Florida will press for more open corporate governance practices to protect and enhance the value of its pension fund portfolio.

A Times Editorial
Published December 24, 2005


From the mismanagement, if not outright fraud, of company officials at Enron, Tyco and WorldCom to the epidemic of obscene executive compensation packages, it is clear not enough has been done to police the business of business. Now Gov. Jeb Bush and the other members of the State Board of Administration, which oversees investments made on behalf of the state's $116-billion pension fund, want to help fill that void. They have instructed Coleman Stipanovich, the pension fund's executive director, to pay closer attention to corporate governance practices and push for reforms that will add value and security to the fund's portfolio.

Promoting good corporate governance and securing shareholder rights are consistent with the duties of a fiduciary. As Stipanovich noted, when salaries for top executives reach 400 times those of the average employee and have little relationship to the long-term health of the company, something is out of whack. Poorly structured executive compensation can motivate corporate executives in ways that can damage the long-term interests of the company. Enron and WorldCom are just the more notorious examples.

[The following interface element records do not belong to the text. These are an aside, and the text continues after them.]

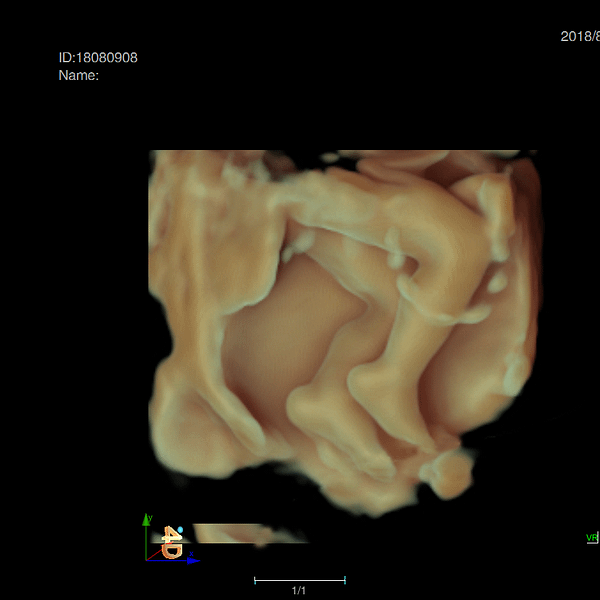This screenshot has height=600, width=600.
Task: Click the digit 4 in the 4D logo
Action: (170, 535)
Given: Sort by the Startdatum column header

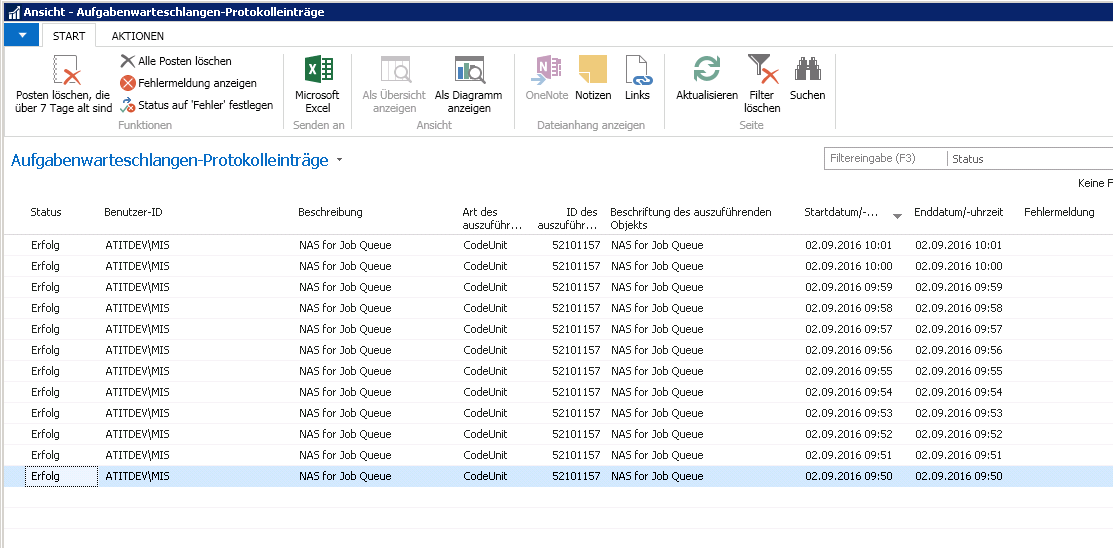Looking at the screenshot, I should 841,213.
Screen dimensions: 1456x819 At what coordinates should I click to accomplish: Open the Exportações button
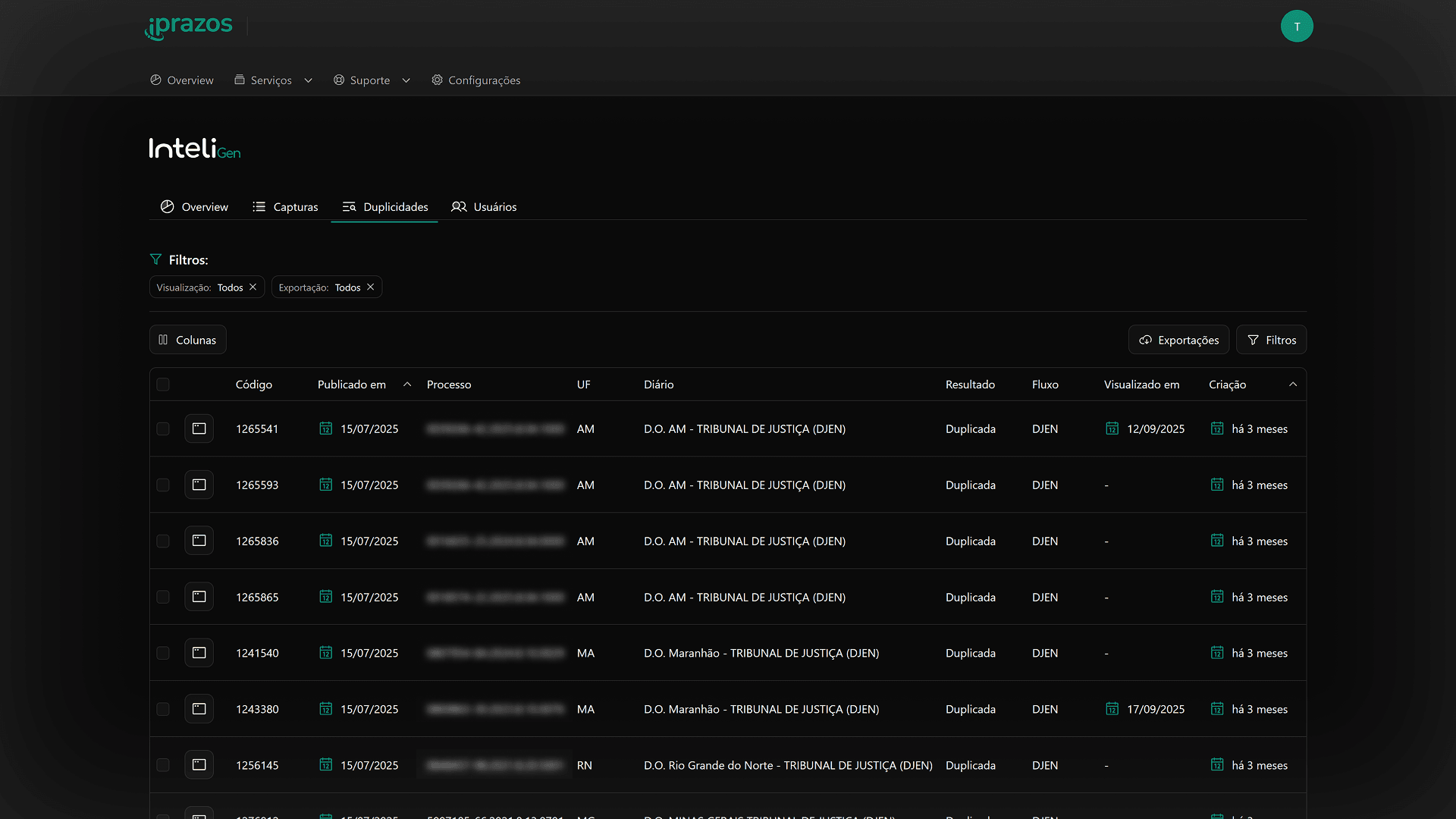pyautogui.click(x=1178, y=340)
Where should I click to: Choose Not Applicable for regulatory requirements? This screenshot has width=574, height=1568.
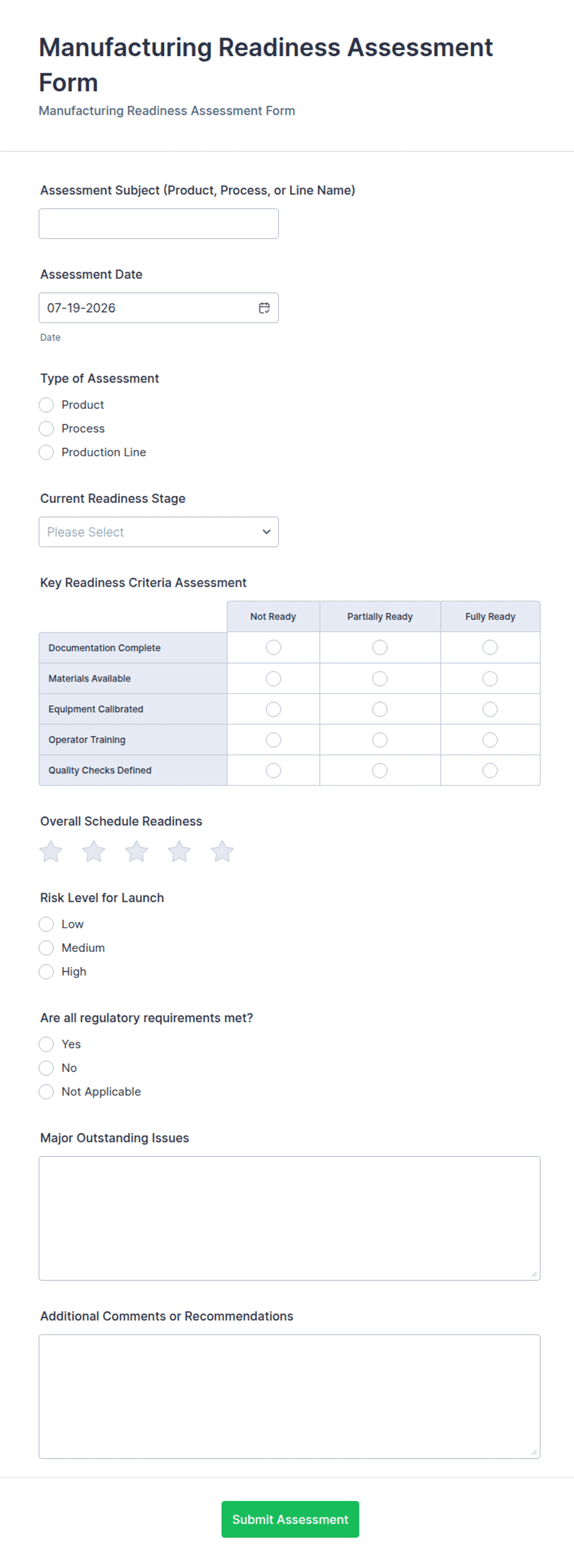coord(46,1091)
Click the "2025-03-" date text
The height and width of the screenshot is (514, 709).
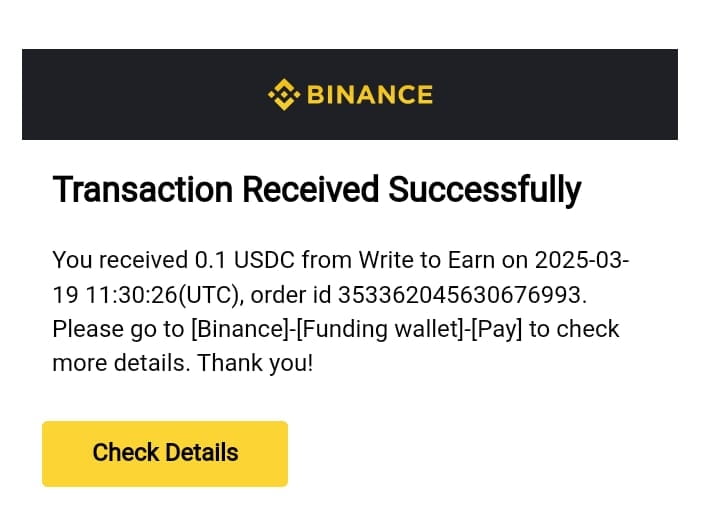(581, 261)

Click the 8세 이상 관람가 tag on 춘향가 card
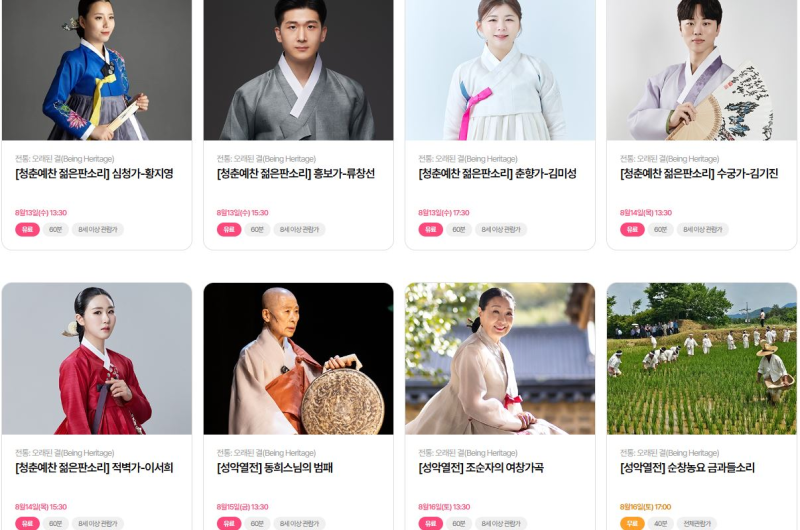pyautogui.click(x=501, y=230)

According to Ann Yerger, executive director of the Council of Institutional Investors, Florida is joining a growing number of large public pension systems in the post-Enron world that are starting to use their financial muscle to demand change. She says Florida's interests are similar to many other institutional investors. Protecting the value of a portfolio in today's market requires corporate transparency, some connection between executive pay and company performance, and the adoption of majority-voting policies which give shareholders greater power to remove unresponsive board members. Yerger called Florida's actions "forward looking" and predicted they would "make a real difference" in the way corporations operate.

The staff of the Security and Exchange Commission's Division of Corporation Finance is looking to update executive compensation disclosure rules to stop boards from hiding the full value of upper management pay. This needs to be addressed through regulation. But, in the meantime, Florida will be helping to push for greater corporate accountability by using its own deep-pocket suasion. That is entirely appropriate, as long as the effort works in concert with the fund's primary goal of maximizing its return on investment.